Basics

Vid here

In this example we first simulate an APC Thin-Electric 10x7 propeller operating in cruise conditions. Along the way, we demonstrate the basics of how to set up and run a rotor simulation.

Rotors are generated through the function FLOWUnsteady.generate_rotor, which can receive either a set of parameters that define the rotor geometry (like twist/chord/sweep distributions, etc), or it can read the rotor geometry from a file. FLOWunsteady provides a prepopulated database of airfoil and rotor geometries to automate the generation of rotors, which is found under database/. This database can be accessed through the variable FLOWUnsteady.default_database. Alternatively, users can define their own database with custom rotors and airfoils.

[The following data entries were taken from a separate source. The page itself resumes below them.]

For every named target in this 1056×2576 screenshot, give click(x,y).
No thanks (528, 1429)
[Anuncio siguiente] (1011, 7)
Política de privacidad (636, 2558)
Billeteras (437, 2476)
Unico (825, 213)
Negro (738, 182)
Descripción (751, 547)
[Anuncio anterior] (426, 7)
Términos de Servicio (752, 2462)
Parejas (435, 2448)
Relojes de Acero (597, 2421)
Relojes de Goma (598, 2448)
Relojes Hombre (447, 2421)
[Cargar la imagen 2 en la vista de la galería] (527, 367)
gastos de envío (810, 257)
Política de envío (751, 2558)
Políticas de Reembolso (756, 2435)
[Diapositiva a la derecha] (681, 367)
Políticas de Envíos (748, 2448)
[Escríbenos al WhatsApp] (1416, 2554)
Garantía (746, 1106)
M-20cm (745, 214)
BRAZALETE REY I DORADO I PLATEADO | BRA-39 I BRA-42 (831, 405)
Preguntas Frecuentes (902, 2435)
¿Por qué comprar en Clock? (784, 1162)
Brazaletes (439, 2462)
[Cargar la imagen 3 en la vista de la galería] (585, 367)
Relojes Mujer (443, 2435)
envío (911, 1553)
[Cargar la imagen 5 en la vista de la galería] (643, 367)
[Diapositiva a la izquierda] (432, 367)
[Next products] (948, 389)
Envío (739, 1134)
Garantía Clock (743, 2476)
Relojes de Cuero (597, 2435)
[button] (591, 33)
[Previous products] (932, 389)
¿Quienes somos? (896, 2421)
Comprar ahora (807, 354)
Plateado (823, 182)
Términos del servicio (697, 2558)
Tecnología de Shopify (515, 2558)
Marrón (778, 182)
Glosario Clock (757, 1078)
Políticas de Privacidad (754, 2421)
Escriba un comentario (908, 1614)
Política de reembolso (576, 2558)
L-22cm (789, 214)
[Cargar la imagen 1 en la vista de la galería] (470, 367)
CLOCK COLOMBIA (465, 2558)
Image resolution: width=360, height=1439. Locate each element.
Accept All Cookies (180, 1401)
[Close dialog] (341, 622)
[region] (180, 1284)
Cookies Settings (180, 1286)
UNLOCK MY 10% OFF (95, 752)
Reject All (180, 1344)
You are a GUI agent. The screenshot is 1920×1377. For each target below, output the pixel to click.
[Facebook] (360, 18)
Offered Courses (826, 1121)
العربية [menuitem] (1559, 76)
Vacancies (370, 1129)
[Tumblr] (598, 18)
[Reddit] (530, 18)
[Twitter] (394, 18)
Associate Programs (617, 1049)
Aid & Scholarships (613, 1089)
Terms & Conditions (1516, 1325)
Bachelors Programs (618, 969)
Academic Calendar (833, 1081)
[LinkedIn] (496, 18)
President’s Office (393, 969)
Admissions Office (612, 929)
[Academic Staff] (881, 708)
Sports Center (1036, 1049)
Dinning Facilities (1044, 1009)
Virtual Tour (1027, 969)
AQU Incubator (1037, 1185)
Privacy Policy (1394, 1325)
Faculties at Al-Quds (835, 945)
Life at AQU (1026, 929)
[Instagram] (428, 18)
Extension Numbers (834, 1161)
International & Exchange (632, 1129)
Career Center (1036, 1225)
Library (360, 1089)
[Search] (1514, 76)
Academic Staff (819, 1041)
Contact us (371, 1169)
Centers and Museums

The following slides describe the structure of the database, using a DJI rotor as an example:



In this simulation we exemplify the following:


#=##############################################################################
# DESCRIPTION
    Simulation of an APC Thin-Electric 10x7 propeller (two-bladed rotor, 10-inch
    diameter).

    This example replicates the experiment and simulation described in McCrink &
    Gregory (2017), "Blade Element Momentum Modeling of Low-Reynolds Electric
    Propulsion Systems."

# AUTHORSHIP
  * Author          : Eduardo J. Alvarez (edoalvarez.com)
  * Email           : Edo.AlvarezR@gmail.com
  * Created         : Mar 2023
  * Last updated    : Mar 2023
  * License         : MIT
=###############################################################################

import FLOWUnsteady as uns
import FLOWVLM as vlm
import FLOWVPM as vpm

run_name        = "propeller-example"       # Name of this simulation

save_path       = run_name                  # Where to save this simulation
paraview        = true                      # Whether to visualize with Paraview


# ----------------- GEOMETRY PARAMETERS ----------------------------------------

# Rotor geometry
rotor_file      = "apc10x7.csv"             # Rotor geometry
data_path       = uns.def_data_path         # Path to rotor database
pitch           = 0.0                       # (deg) collective pitch of blades
CW              = false                     # Clock-wise rotation
xfoil           = true                      # Whether to run XFOIL
ncrit           = 9                         # Turbulence criterion for XFOIL

# NOTE: If `xfoil=true`, XFOIL will be run to generate the airfoil polars used
#       by blade elements before starting the simulation. XFOIL is run
#       on the airfoil contours found in `rotor_file` at the corresponding
#       local Reynolds and Mach numbers along the blade.
#       Alternatively, the user can provide pre-computer airfoil polars using
#       `xfoil=false` and pointing to polar files through `rotor_file`.

# Discretization
n               = 20                        # Number of blade elements per blade
r               = 1/5                       # Geometric expansion of elements

# NOTE: Here a geometric expansion of 1/5 means that the spacing between the
#       tip elements is 1/5 of the spacing between the hub elements. Refine the
#       discretization towards the blade tip like this in order to better
#       resolve the tip vortex.

# Read radius of this rotor and number of blades
R, B            = uns.read_rotor(rotor_file; data_path=data_path)[[1,3]]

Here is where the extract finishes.